By Pooya Stone

Iran has threatened to cut imports from Brazil if the South American country doesn’t allow the two Iranian ships stranded off its shores to refuel, as the US campaign to isolate Iran gains traction.

Iranian ambassador to Brazil Seyed Ali Saqqayian told local news outlets that Iran might find new countries to supply them with corn, soybeans and meat, following the decision made by Brazilian oil company Petrobras' not to supply fuel to the Iranian Sapid Shipping vessels, which leaves them stranded in Paranaguá port.

The company said this could violate US sanctions on Iran because the ships, which Iran says are loaded with corn, may also be carrying urea. Urea is a compound commonly used in fertilizer which is subject to US sanctions on Iran because it can be used to build bombs.

Saqqayian said: "I told the Brazilians that they should solve the issue, not the Iranians. "If it's not solved, maybe the authorities in Tehran may want to take some decision because this is a free market and other countries are available."

Iran may have to send fuel to the ships itself, something that would be costly and time-consuming, in order to solve the problem.

The day after Petrobras’ refusal became public, Brazilian President Jair Bolsonaro said he valued his relationship with Donald Trump more than Brazil’s with Iran. (For context, the trade volume between Iran and Brazil was $2.5 billion in 2018.)

Bolsonaro said: "There is this problem, the U.S. unilaterally imposed these sanctions on Iran. Brazilian companies have been informed by us about this situation and are running a risk there.
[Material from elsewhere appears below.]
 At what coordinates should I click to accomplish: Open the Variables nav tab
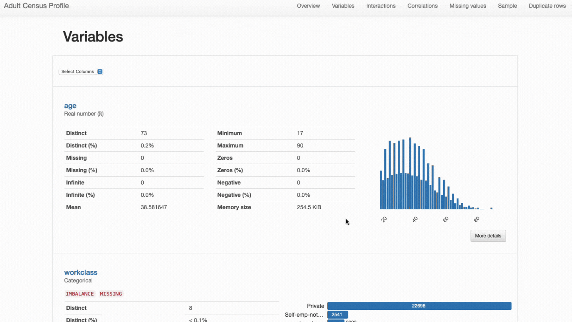(x=343, y=6)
I, particularly, am getting close to Trump, I was received twice by him. It is the No. 1 economy in the world, our second-largest market, and now Brazil has its arms open to do deals and partnerships."

And Brazil is far from the only country in the region siding with the US over Iran.
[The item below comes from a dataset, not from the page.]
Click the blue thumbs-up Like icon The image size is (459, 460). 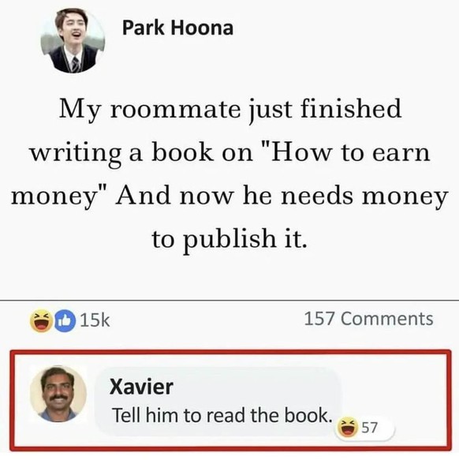[65, 320]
Argentina has recently designated Iran-backed Hezbollah as a terrorist group, on the 25th anniversary of the bombing of a Jewish community centre in Buenos Aires by the militants. This is compliant with the US’s stance.

During his visit to Argentina, Secretary of State Mike Pompeo said: "It's why we came here to work on counterterrorism today, was the purpose of my visit to Argentina: to help the whole region take down the threat of terror from a number of sources, but certainly from Iran."

He then criticised Iran for supporting the Venezuelan government and President Nicolás Maduro.